● **文書の抜粋**:
··········

2022年7月28日木曜日

黄金の三年間と自民党の選択【未来ノートコラムB・第11回】

黄金の三年間と自民党の選択

安倍元首相が銃撃され殺害された事件。容疑者は、旧統一教会(現・世界平和統一家庭連合、以下通称「統一教会」)のカルト的手法により母親が信者になり過剰な献金が強いられたことで家庭が崩壊し、統一教会を恨むようになり、そしてその恨みが安倍氏への恨みへと変化し、犯行に及んだとされている。

もちろん容疑者の行為が人道に外れた凶行であることは動機がどうであれ変わらず、事件を称賛し、容疑者を擁護し英雄視する層が一部にいることには危機感を感じる。ただ一方で、自民党の議員が選挙の際の集票組織として、思想的にも友好関係にある統一教会を人海戦術で用い、統一教会にカルト商法への「お墨付き」を与えていたことは大いに批判されるべきである。

このような自民党への批判的風潮は現時点で広まりが速いもので、恐らくこの後行われる政党支持率調査で自民党への支持率はかなり下落するだろう。もしかしたら政権支持率も下がるかもしれない(注)。だが、マスメディアで盛んに統一教会の実態が報道され、あるいは自民党議員との結びつきが報じられたとしても、岸田現政権への影響・打撃は限られそうだ。岸田政権は今回の参院選の大勝で黄金の三年間を手に入れた。少なくとも国政選挙で政権が潰えることはあり得ない。2年後に総裁選があるが、その時までに事態を収集させられていれば、自身の再選も見えてくる。意外と猶予があるのだ。

(注)相対的に野党支持率が上昇する可能性があるが、あくまで自民党の「自滅」的効果であり、国民が野党に期待しない現状が変化したわけでもないので、限定的になるだろう。

自民党が2年以内に事態を収集し、(まだ下がっていないが)下がった支持率を回復させるにはどうするべきか。手段は二つある。一つは統一教会との関係性を断ち切ること。実は近年の日本のカルトは年々縮小しており、統一教会としては、当然議員とのコネをもってしても何か自分たちの推進したい政策を実現までしてくれるわけではないので、これからは政治の場からは撤退せざるを得なくなるかもしれない。

··········

● **提供資料**:

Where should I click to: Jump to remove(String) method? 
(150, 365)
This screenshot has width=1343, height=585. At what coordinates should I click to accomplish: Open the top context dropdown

··········

● **課題**:
A - 自民党と統一教会をめぐるコラムによると、岸田政権は今回の参院選の大勝で何を手に入れたか。
B - 次の(i)〜(iii)が自民党と統一教会をめぐるコラムの内容と合っているかを、それぞれ「はい」か「いいえ」で答えよ。判断の決め手となるコラムの語句も、そのまま引用すること。
(i) 容疑者の行為は、動機によっては正当化されうるとされている。
(ii) 近年の日本のカルトは年々縮小しているとされている。
(iii) 野党支持率の上昇は大きなものになると予想されている。
C - 自民党と統一教会をめぐるコラムを、最後の文の後から書き続けてください。

● **課題別の解答**:
A - 黄金の三年間を手に入れた。

B -
(i) いいえ。「容疑者の行為が人道に外れた凶行であることは動機がどうであれ変わらず」
(ii) はい。「実は近年の日本のカルトは年々縮小しており」
(iii) いいえ。「限定的になるだろう」

C -
しかし自民党の議員としては集票組織として人員を拠出してくれる大型な組織が欲しい。なお例えばリベラル野党は労働組合を、公明党は創価学会をそれとして利用している。もし統一教会と関係を断たざるを得なくなればどうするか?私が思うに、実はそのために「連合」をリベラル野党から引き抜いているではないかなと。

今自民党の議員たちが自身らの統一教会との関係を認めていることについて、一部のメディアは「開き直り」と報じているが、現時点では統一教会のカルト的手段について公式に「反社」的な組織だと認められているわけではない。だからメディアの攻勢が強まる中で、彼らは統一教会が「反社」ではない今のうちに白状してしまった方がいいと考えていると私は思う。

しかしもし自民党の議員たちが統一教会との関係を今更切れないほどに選挙において依存しているとすれば、彼らはもう一つの手段として事が自然に鎮火するのを待ち、統一教会との関係を継続するということを考えているかもしれない。しかしこれは当然問題の本質的な解決を導かず、国民を欺くことになる。

それでも、言い方は非常に悪いが、自民党にとってこれほど好都合なことは無い。「カルト宗教との癒着」というこれまで取り上げて来られなかった不都合な事実、それも致命的なものとなりそうな汚点が顕わになったわけだが、それは自民党にこうした選択が出来る「黄金の三年間」という猶予期間の、それも始めの始め、来たる国政選挙へのダメージを最低限に抑えることが出来るタイミングに露わになった。もしこれが選挙の2週間ほど前であれば、選挙について自民党に負の影響をもたらした可能性があった。

これは逆に好機と捉えられる。そしてその好機を生かすも殺すも、その議員たちの意志、あるいは組織としての自民党の規範・倫理意識にかかっている。


事件の容疑者の男は死刑になるか

ついでにこの記事では、今回の銃撃事件の犯人の男の具体的な量刑について、社会的関心も高いので論じておこう。

まず、裁判の争点の一つになり得そうなのが、男の責任能力に関してだが、これまでの男のSNSに投稿された文章、捜査当局の取り調べに対する供述を聞けば、刑事責任を問うには十分な精神状態に伴う論理性を持っていることが窺える。であるからして、今後新たな事実が判明しない限り、このまま行って裁判でも男にはその精神状態において刑事責任能力を持つと判断されよう。

さて、具体的に男を有罪と仮定して量刑について論じるが、そのためにまず過去の類似事件、具体的には、2007年4月に、長崎市で選挙演説をしていた現職市長伊藤一長(当時)が暴力団員に銃撃されて死亡した長崎市長射殺事件、これは本件と類似しているのでそれと比較しよう。

この事件では一審の長崎地裁は暴力団員の男に「選挙を混乱させるなど民主主義の根幹を揺るがした」として死刑判決が下されている。なお男には殺人の前科は無かった。しかし控訴審では「民主主義に対する挑戦であるが、動機は被害者に対する恨みであり、選挙妨害そのものが目的ではない」として死刑は回避された。その後最高裁で2012年に無期懲役の判決が確定している。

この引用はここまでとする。